- [Selected extract]
Advanced Cycles For Advanced Lifters (Part 1)

There may come a time in your training when you have achieved a high level of strength and development throughout your body and decide to specialise in one particular lift for a period of time. If you are a fairly advanced lifter with many years experience you may find that the weights you must lift to make progress actually hinder your recovery to the point where you are training extremely hard just to maintain your strength levels, with progress coming in almost immeasurable drops followed by long periods of stagnation.

One way around this is to focus on one or two lifts at a time whilst simply maintaining your other lifts. By doing this you are asking less of your body’s recuperative abilities, hence allowing your body to recover between training sessions and start making some progress again. From a bodybuilding perspective this same approach can be used to bring up a lagging bodypart and improve balance and symmetry. For most of you this will mean growing some feckin legs! The downside is that you can not expect progress in all lifts, but ask yourself this…would you rather make progress in some lifts or none?

Before you decide to take this approach to your training you need to make sure you are already doing all you can to enhance your recovery ability. How is your nutrition? Targeted supplementation? Physical means of restoration such as hydrotherapy and massage? Pedagogical means such as a well structured program of training including active rest where appropriate? Is everything already impeccable or are there improvements that you could make?

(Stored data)
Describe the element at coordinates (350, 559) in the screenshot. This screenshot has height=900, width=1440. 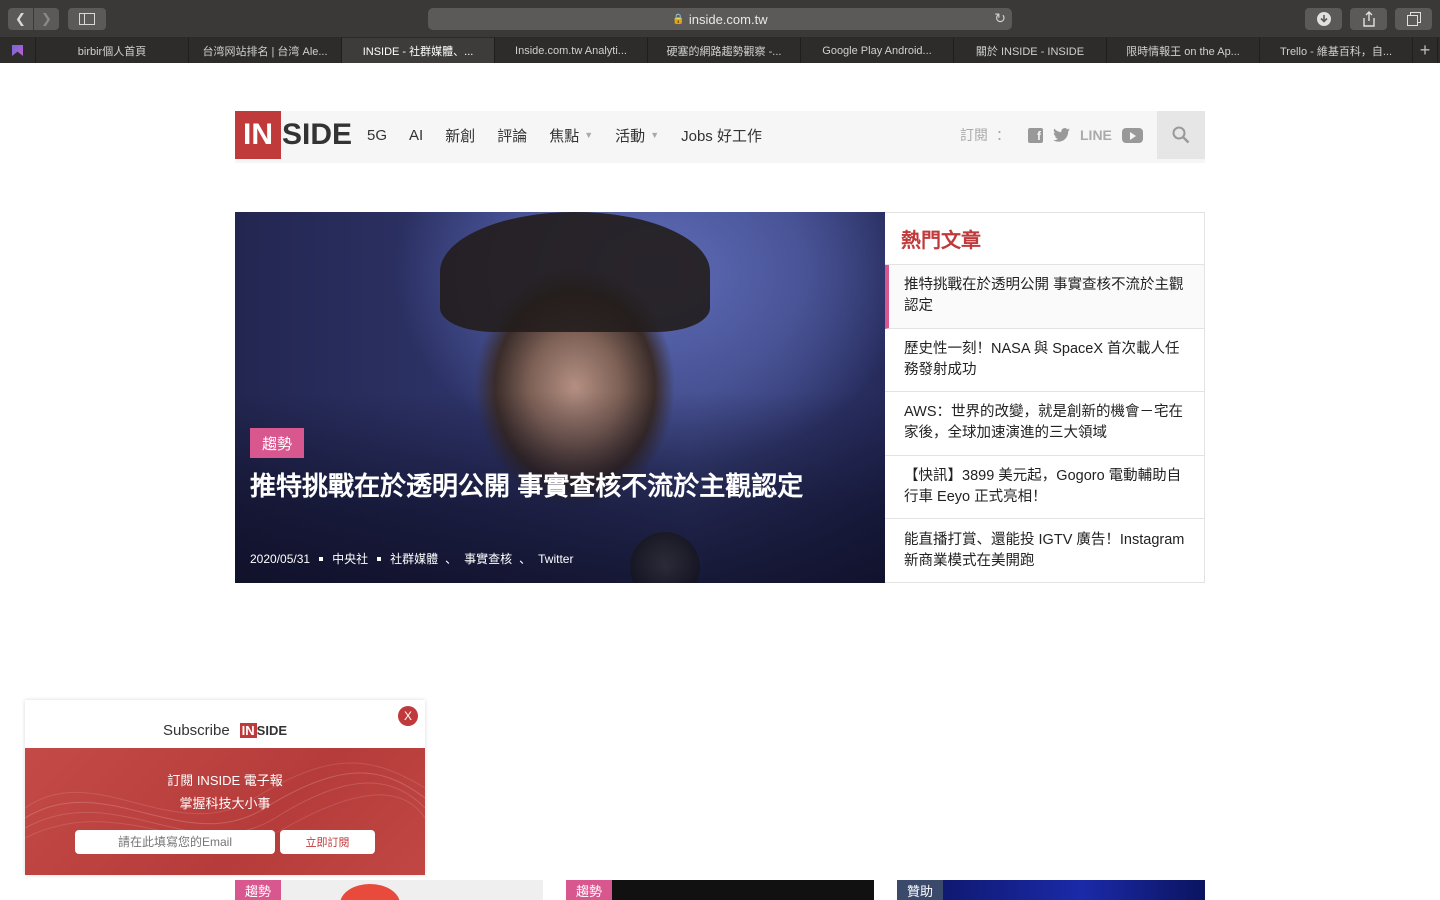
I see `hero-source: 中央社` at that location.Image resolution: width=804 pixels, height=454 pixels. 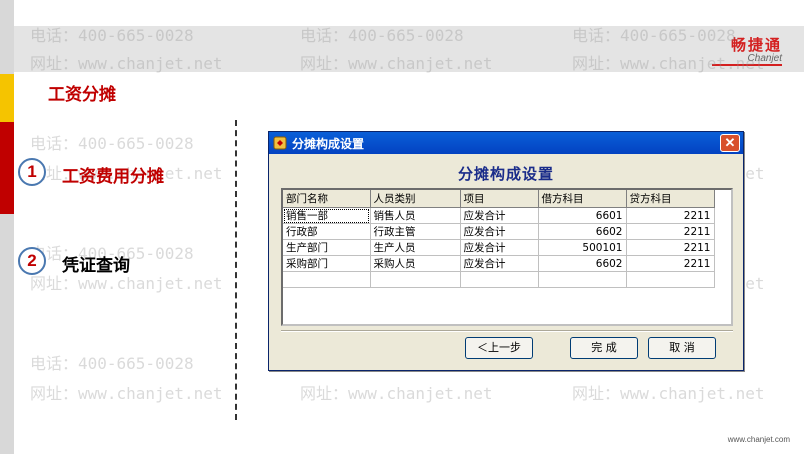 What do you see at coordinates (756, 45) in the screenshot?
I see `brand-name-cn: 畅捷通` at bounding box center [756, 45]. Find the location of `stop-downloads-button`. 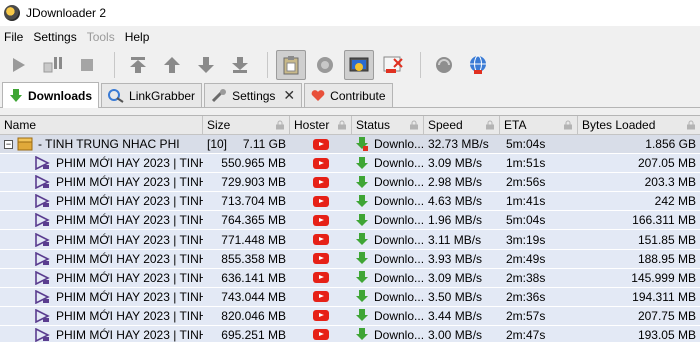

stop-downloads-button is located at coordinates (87, 65).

- [What this task involves] Copy out the full article above on training cycles for advanced lifters, word for word.

- [Solution]
Advanced Cycles For Advanced Lifters (Part 1)

There may come a time in your training when you have achieved a high level of strength and development throughout your body and decide to specialise in one particular lift for a period of time. If you are a fairly advanced lifter with many years experience you may find that the weights you must lift to make progress actually hinder your recovery to the point where you are training extremely hard just to maintain your strength levels, with progress coming in almost immeasurable drops followed by long periods of stagnation.

One way around this is to focus on one or two lifts at a time whilst simply maintaining your other lifts. By doing this you are asking less of your body’s recuperative abilities, hence allowing your body to recover between training sessions and start making some progress again. From a bodybuilding perspective this same approach can be used to bring up a lagging bodypart and improve balance and symmetry. For most of you this will mean growing some feckin legs! The downside is that you can not expect progress in all lifts, but ask yourself this…would you rather make progress in some lifts or none?

Before you decide to take this approach to your training you need to make sure you are already doing all you can to enhance your recovery ability. How is your nutrition? Targeted supplementation? Physical means of restoration such as hydrotherapy and massage? Pedagogical means such as a well structured program of training including active rest where appropriate? Is everything already impeccable or are there improvements that you could make?